[BEGIN RECORDS FOR THIS TASK]

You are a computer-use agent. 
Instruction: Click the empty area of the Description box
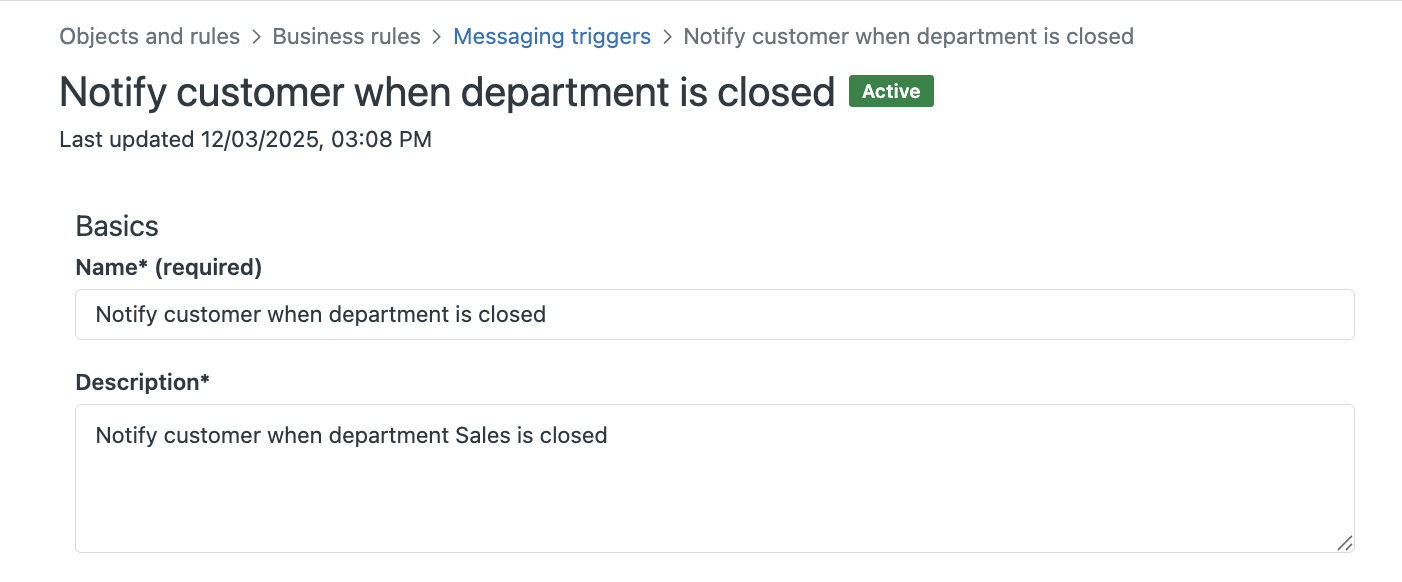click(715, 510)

[END RECORDS FOR THIS TASK]
[BEGIN RECORDS FOR THIS TASK]

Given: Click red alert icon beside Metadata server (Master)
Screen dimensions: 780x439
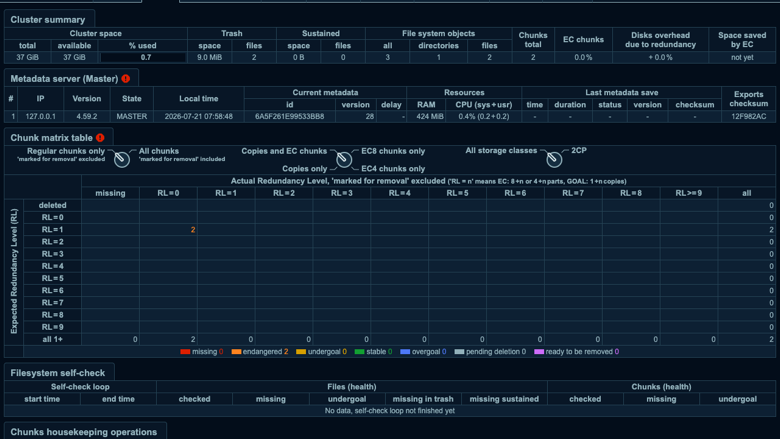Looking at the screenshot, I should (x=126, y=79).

[END RECORDS FOR THIS TASK]

**INSTRUCTION:** Set down the lines of the entries word for word, starting at the line that contains "Given: Click red" and ending at the line that contains "Looking at the", both included. Leave the pictures out.

**TASK RESPONSE:**
Given: Click red alert icon beside Metadata server (Master)
Screen dimensions: 780x439
Looking at the screenshot, I should (x=126, y=79).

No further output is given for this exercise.